Parsing DNS server log to track active clients
Some time ago, a customer of mine was planning a move of their DNS Server infrastructure from Windows Servers to a DNS/IPAM appliance, and although they had modified the DHCP scope options to use the new DNS servers, they wanted to determine how many clients were still resolving DNS names using their Windows DNS servers.
The following steps show how we enabled debug logging of the DNS server service and parsed the logs for the data. Although we could have written a PowerShell script to parse the logs, we ended up using LogParser this time around.
Enabling Debug Logging
You may need to enable debug logging on all DNS servers to make sure you capture all client queries.

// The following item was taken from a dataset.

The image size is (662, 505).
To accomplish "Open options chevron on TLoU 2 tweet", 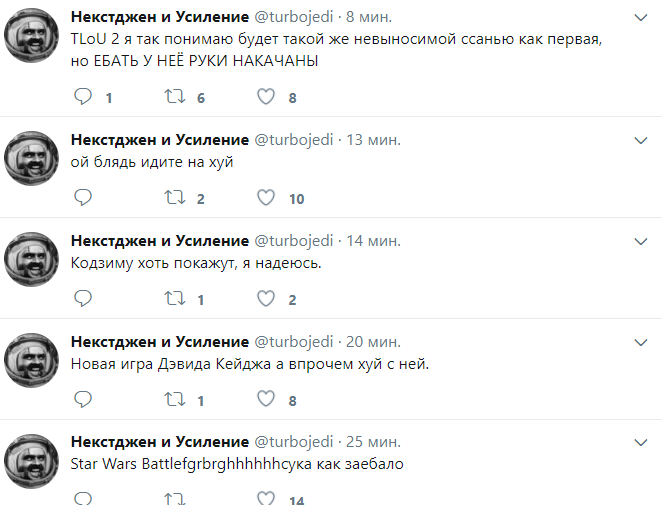I will (642, 18).
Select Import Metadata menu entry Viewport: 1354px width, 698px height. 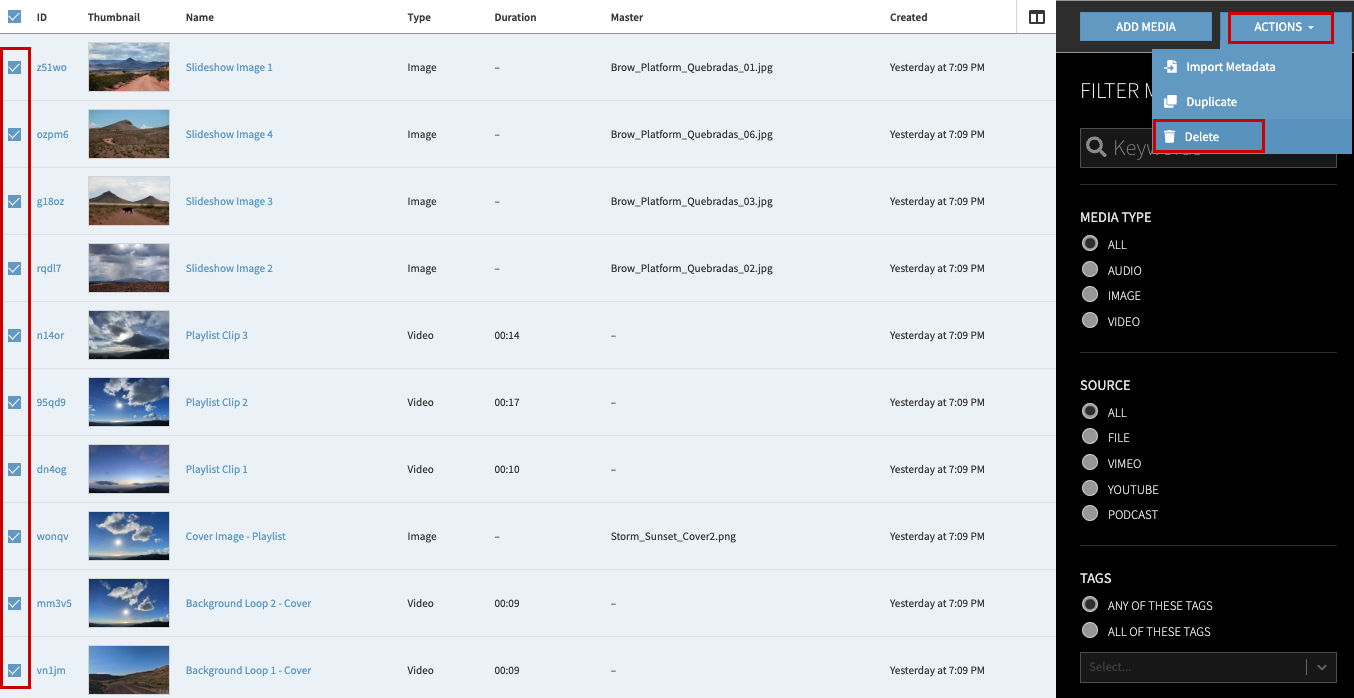[x=1230, y=67]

- Open the DNS management console and connect to the Windows DNS server.
- Right-click the DNS server, click properties and go to the Debug Logging tab.
- Type in a filename and path for the log file and change the maximum size (bytes), if needed, and click OK. In the example below, I set the size to 536870912 which is 512MB.
- Finally, restart the DNS server service
Anatomy of the log file
The first 29 lines contain a description of each of the columns in the log
Below that, you will find one line for each packet exchanged between the DNS client and server, with the values space-delimited:
Parsing the log file
- After the span of a business cycle, copy the log file(s) to another machine.
- Download Log Parser 2.2 from https://www.microsoft.com/en-us/download/confirmation.aspx?id=24659 and install it.
- Launch a command prompt as administrator and change the directory to C:\Program Files (x86)\Log Parser 2.2 which is the default install location.
- Run the following command, replacing the highlighted section with the path to your stored log file:
LogParser -i:TSV -nskiplines:30 -headerRow:off -iSeparator:space -nSep:1 -fixedSep:off -rtp:-1 "SELECT field9 AS IP, REVERSEDNS(IP) AS Name, count(IP) as QueryCount FROM "C:\Temp\DNS\dns.log" WHERE field11 = 'Q' GROUP BY IP ORDER BY QueryCount DESC"
See below for a description of the various switches:
- -i:TSV - Input format (tab-separated values)
- -nskiplines:30 - Number of initial lines to skip (30)
- -headerRow:off - Treat first row of each file as a header (OFF)
- -iSeparator:space - Separator character between fields (SPACE)
- -nSep:1 - Number of separator characters between fields (1)
- -fixedSep:off - The 'nsep' parameter is assumed to indicate the minimum number of separator characters between fields
- -rtp:-1 – Rows to print (-1 = all rows)
- field9 AS IP – Set header of column 9 to “IP”
- REVERSEDNS(IP) AS Name - Resolve IP address and set a new column with header “Name” to the corresponding host name.
- count(IP) as QueryCount - Stores the number of number of instances of “IP” in a column with header “QueryCount”.
- FROM "C:\Temp\DNS\dns.log" WHERE
- field11 = 'Q' – Only pick instances where packets are of type “Standard Query”
- GROUP BY IP
- ORDER BY QueryCount DESC"
And here is what the output looks like:
IP Name QueryCount
-------------- ------------------------------------- ----------
10.10.20.71 10.10.20.71 41
10.10.20.21 RootMS01 27
127.0.0.1 RootMS02 27
10.10.20.12 ChildDC01 23
184.108.40.206 M.ROOT-SERVERS.NET 21
220.127.116.11 i.root-servers.net 4
18.104.22.168 l.root-servers.net 4
22.214.171.124 G.ROOT-SERVERS.NET 4
126.96.36.199 e.root-servers.net 3
188.8.131.52 j.root-servers.net 3
184.108.40.206 d.root-servers.net 3
220.127.116.11 b-2016.b.root-servers.net 2
18.104.22.168 h.root-servers.net 2
22.214.171.124 a.root-servers.net 2
126.96.36.199 c.root-servers.net 2
188.8.131.52 k.root-servers.net 1
184.108.40.206 f.root-servers.net 1
Elements processed: 255
Elements output: 17
Execution time: 4.25 seconds
Using this data, my customer was able to identify all machines that had the DNS servers’ ip addresses assigned statically, and were able to point them to the new appliances. Doing so, prevented any downtime due to the change.